* SEITENTEXT
==================================================
Selbst wenn man davon ausgeht, dass die Arbeitsämter die Zumutbarkeitsregeln nicht immer restriktiv anwenden und es Arbeitslosen gelingt, sie bisweilen zu unterlaufen, ist die Zahl der Sperrfristen, die das Arbeitsamt verhängt, ein relativ verlässliches Indiz für das Ausmaß "arbeitsunwilligen Verhaltens". Ein signifikanter Zusammenhang mit dem Aufkommen der Faulheitsdebatten ist aber nicht zu erkennen, denn drei der Debatten wurden bei sinkender Sperrzeitenquote geführt (vgl. die Abbildung auf Seite 11).
Wie die Abbildung zeigt, wurden bereits in den Jahren 1975/76, 1978, 1982 und 1997 die Zumutbarkeitsregelungen verschärft, und zudem wurde in den Jahren 1978, 1982, 1985, 1994 und 1997 die Dauer der Sperrzeiten verlängert. Die im Anschluss an die erste "Faulheitsdebatte" steigende Zahl der Sperrzeiten war eine direkte Folge rechtlicher Restriktionen und nicht umgekehrt. Zudem machten laut Beobachtungen der Arbeitsämter die Arbeitgeber genauere Angaben über die Gründe für den Verlust eines Arbeitsplatzes (Hintergrund war ein entsprechender Aufruf des Arbeitgeberverbandes). Außerdem spielte eine Rolle, dass den Leistungsempfängerinnen und -empfängern auch berufsfremde Arbeiten angeboten wurden, die subjektiv als unzumutbar empfunden und daher mitunter abgelehnt wurden. Nicht zu vergessen ist ferner, dass mit anhaltender Massenarbeitslosigkeit gar nicht gerechnet wurde. Arbeitslose befürchteten nicht wie heute Dauerarbeitslosigkeit. Im Gegenteil, sie hofften auf baldige Reintegration in den alten Beruf zu den gleichen oder ähnlichen Bedingungen.
==================================================
* BEREITGESTELLTE ANGABEN
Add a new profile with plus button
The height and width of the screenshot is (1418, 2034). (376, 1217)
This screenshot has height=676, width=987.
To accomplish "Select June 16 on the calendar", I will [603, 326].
==================================================
* AUFGABENSTELLUNG
Geben Sie den Abschnitt des Textes über die Faulheitsdebatten erneut wieder, beginnend mit "Selbst wenn man" und fortlaufend bis einschließlich "auf Seite 11).". Tauschen Sie dabei "Indiz" gegen "Anzeichen" aus.

* LÖSUNG
Selbst wenn man davon ausgeht, dass die Arbeitsämter die Zumutbarkeitsregeln nicht immer restriktiv anwenden und es Arbeitslosen gelingt, sie bisweilen zu unterlaufen, ist die Zahl der Sperrfristen, die das Arbeitsamt verhängt, ein relativ verlässliches Anzeichen für das Ausmaß "arbeitsunwilligen Verhaltens". Ein signifikanter Zusammenhang mit dem Aufkommen der Faulheitsdebatten ist aber nicht zu erkennen, denn drei der Debatten wurden bei sinkender Sperrzeitenquote geführt (vgl. die Abbildung auf Seite 11).